Are public sector employees paid more?

Bryan Caplan has studied the literature and he quotes the summary of Philipp Bewerunge and Harvey Rosen:

The literature on wage differentials between public and private sector employees spans roughly four decades, originating with Smith’s [1976a, 1976b, 1977] seminal series of papers. The core of her analysis is the estimation of conventional human capital earnings functions. For example, in Smith [1976b] she uses 1973 Current Population Survey (CPS) data to estimate for each gender a regression of the logarithm of the wage on various worker characteristics such as years of schooling and race, including a series of dichotomous variables indicating whether each individual worked in the federal, state, or local government sectors (the private sector is the omitted category). For males, she finds wage differentials relative to the private sector of 19 percent in federal government and -4.9 percent in local government. The coefficient on the state government variable is statistically insignificant. The differentials for female workers are 31 percent in federal government, 12 percent in state government, and 3.6 percent in local government…
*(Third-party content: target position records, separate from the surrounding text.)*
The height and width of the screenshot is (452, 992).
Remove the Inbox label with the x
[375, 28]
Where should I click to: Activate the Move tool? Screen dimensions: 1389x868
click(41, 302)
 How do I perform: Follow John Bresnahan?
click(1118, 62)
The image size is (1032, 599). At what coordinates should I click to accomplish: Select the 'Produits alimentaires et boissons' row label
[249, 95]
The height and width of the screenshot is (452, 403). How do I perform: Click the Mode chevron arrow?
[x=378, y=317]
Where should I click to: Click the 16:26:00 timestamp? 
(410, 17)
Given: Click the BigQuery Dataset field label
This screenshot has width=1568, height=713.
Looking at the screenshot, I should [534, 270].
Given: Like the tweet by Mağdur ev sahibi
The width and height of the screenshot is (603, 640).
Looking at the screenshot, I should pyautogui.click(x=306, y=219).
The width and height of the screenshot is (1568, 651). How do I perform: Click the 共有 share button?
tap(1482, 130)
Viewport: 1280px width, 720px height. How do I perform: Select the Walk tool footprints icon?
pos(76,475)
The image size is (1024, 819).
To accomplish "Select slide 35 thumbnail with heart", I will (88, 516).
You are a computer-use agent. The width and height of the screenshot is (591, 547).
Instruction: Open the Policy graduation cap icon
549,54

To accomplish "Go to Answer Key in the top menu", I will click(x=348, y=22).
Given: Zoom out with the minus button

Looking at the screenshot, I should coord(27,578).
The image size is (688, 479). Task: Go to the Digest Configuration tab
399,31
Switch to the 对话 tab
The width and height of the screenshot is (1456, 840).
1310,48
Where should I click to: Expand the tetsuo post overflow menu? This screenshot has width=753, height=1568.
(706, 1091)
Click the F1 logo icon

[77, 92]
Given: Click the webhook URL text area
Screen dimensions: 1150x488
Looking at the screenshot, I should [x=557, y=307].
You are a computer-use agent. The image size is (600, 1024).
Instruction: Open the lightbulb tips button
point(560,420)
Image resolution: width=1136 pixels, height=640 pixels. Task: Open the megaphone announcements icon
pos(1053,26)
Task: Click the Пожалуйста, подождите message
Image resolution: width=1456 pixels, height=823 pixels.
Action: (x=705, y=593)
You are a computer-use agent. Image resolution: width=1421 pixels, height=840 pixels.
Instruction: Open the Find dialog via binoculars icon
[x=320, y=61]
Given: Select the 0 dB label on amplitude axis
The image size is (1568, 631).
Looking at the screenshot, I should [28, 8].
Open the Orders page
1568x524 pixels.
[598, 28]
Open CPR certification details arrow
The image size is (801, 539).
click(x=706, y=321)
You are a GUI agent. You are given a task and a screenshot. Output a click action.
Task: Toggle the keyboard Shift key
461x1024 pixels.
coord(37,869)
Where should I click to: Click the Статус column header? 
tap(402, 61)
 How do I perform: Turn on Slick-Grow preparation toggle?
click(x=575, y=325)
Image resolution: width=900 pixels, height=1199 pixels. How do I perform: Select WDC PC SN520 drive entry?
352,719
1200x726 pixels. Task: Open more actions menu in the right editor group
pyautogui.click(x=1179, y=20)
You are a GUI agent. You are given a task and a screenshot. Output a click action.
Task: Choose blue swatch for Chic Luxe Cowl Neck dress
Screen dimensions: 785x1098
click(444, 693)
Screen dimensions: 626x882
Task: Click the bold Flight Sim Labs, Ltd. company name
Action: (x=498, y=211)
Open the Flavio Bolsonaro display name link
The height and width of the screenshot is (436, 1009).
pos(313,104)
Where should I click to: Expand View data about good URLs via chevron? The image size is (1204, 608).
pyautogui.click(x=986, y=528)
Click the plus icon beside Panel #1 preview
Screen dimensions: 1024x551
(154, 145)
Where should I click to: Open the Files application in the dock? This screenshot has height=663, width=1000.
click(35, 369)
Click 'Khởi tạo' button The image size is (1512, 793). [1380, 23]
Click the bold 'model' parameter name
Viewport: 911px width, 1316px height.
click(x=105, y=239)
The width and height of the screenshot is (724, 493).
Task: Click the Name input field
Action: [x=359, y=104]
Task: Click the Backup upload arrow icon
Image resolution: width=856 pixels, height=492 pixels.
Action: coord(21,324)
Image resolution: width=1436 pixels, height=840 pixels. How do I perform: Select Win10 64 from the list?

Papers subsequent to Smith’s have modified her approach by trying to correct for self-selection of workers into various sectors, by using panel data to estimate fixed effects models, and by estimating models on a state-by-state basis to allow for the possibility that labor market institutions, and hence public sector wage differentials, vary across states. A fair way to summarize the findings in this literature is as follows: a robust result, found in almost all the research from Smith’s early papers on, is that there is a substantial positive wage differential for federal employees, even after controlling for worker characteristics in the standard way.

I recall this characterization not receiving wide circulation during the recent disputes over Wisconsin and the like, so I thought I would pass it along.